# Flying with some Dirty Blondes



## Lil_Tate (Dec 18, 2006)

*Re: Full Moon with some Dirty Blondes*

sick pix Sam
as always u da man...
what kind of fly set up is that?


----------



## ucfsae81 (Dec 5, 2007)

wow as always great pics, i wish i could fish as much as you do and it was a burden to catch redfish all day


----------



## Spook (Apr 6, 2007)

That last one is a fatty. How do you like that TFO reel?

Elie


----------



## St._Sophie_Girl (Dec 13, 2006)

Awesome Sam! At first when you said dirty blonde I thought you were talking about me... ;D


----------



## Ron_W. (Dec 14, 2006)

Sweet! To calm, To many fish and no other boats, I hope to suffer those condition one day. ;D


----------



## tom_in_orl (Dec 9, 2006)

Congrats! Those are some sweet reds on fly.


----------



## deerfly (Mar 10, 2007)

Sam, glad you broke the ice on fly, congrats for sure.  Now we expect to see a lot more of the same.


----------



## thresher (Dec 18, 2006)

This photo should be an ECC ad! LOOK HOW SKINNY THAT WATER IS!?!!?!! one1! Wow.


----------

## [Dataset extract]
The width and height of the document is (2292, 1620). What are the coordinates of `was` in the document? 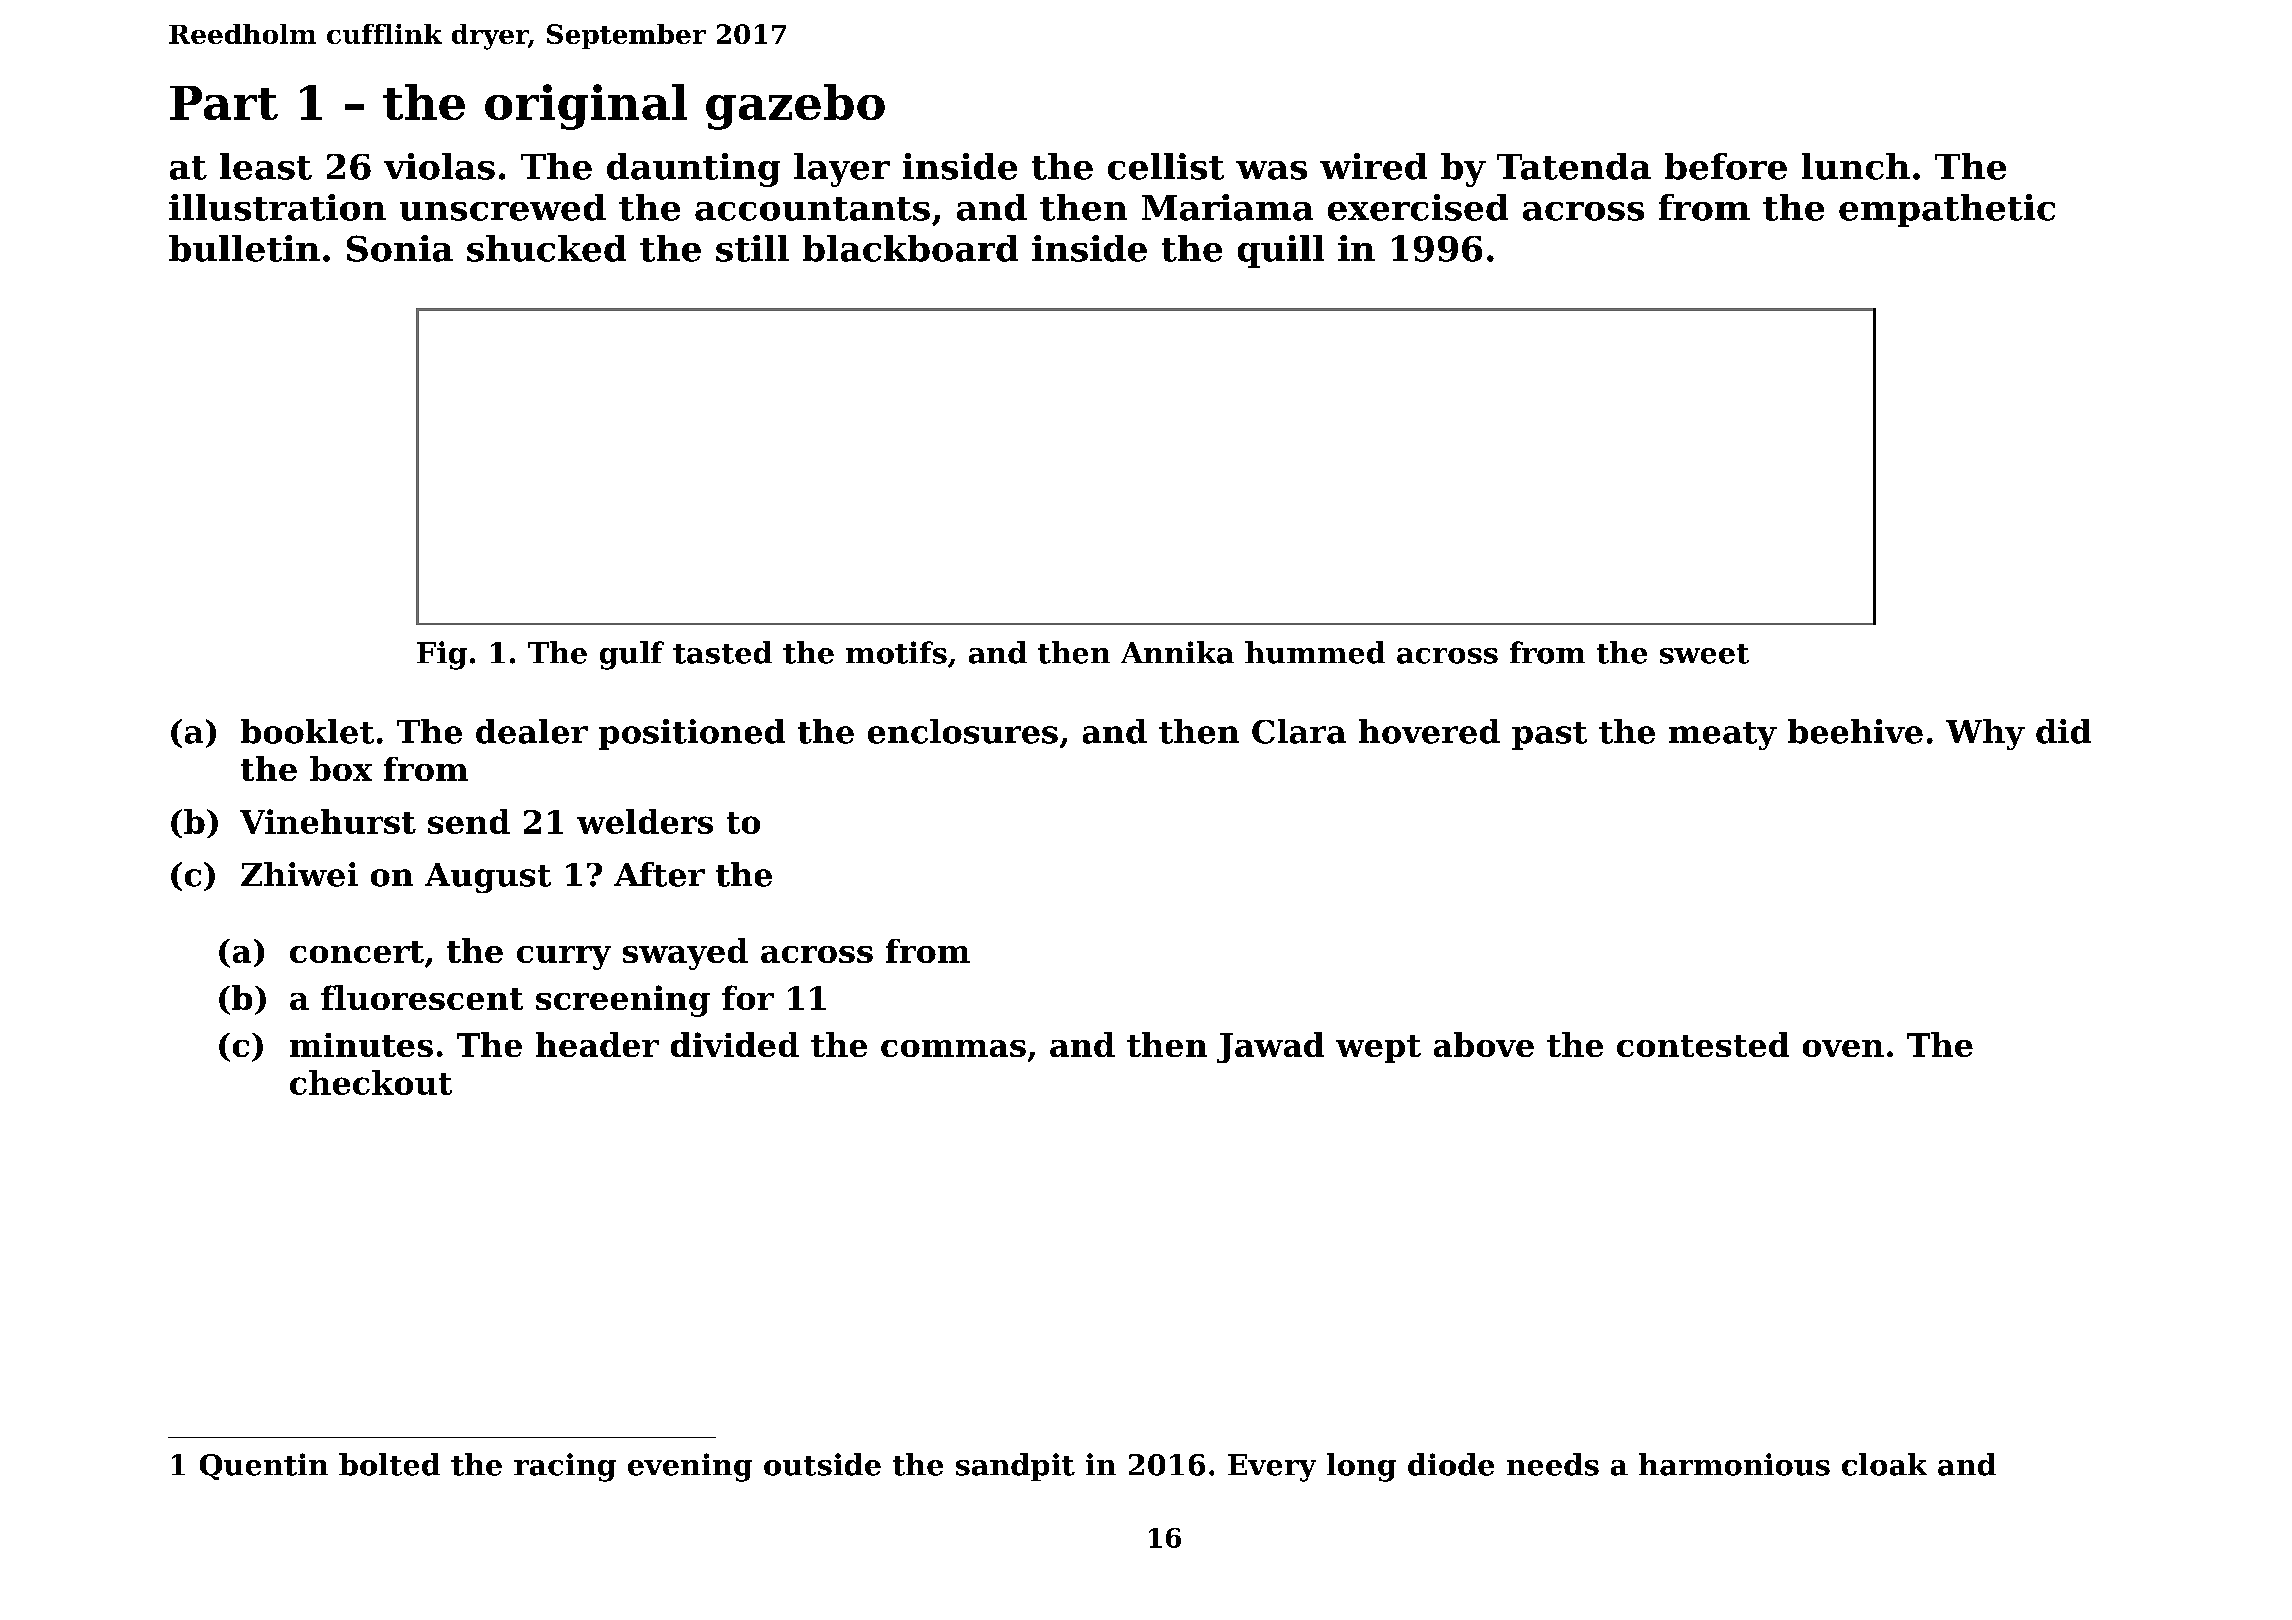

## [Required tasks]
A: Please quote the fishing forum thread word for word, starting with "## ucfsae81 (Dec" and going on through "that TFO reel?".
B: Answer these questions from the fishing forum thread:
(i) Which brand of reel does Spook ask Sam about?
(ii) What does thresher say the photo should be?
(iii) What does deerfly congratulate Sam for?

## [Written responses]
A:
## ucfsae81 (Dec 5, 2007)

wow as always great pics, i wish i could fish as much as you do and it was a burden to catch redfish all day


----------



## Spook (Apr 6, 2007)

That last one is a fatty. How do you like that TFO reel?

B:
(i) TFO
(ii) An ECC ad
(iii) Breaking the ice on fly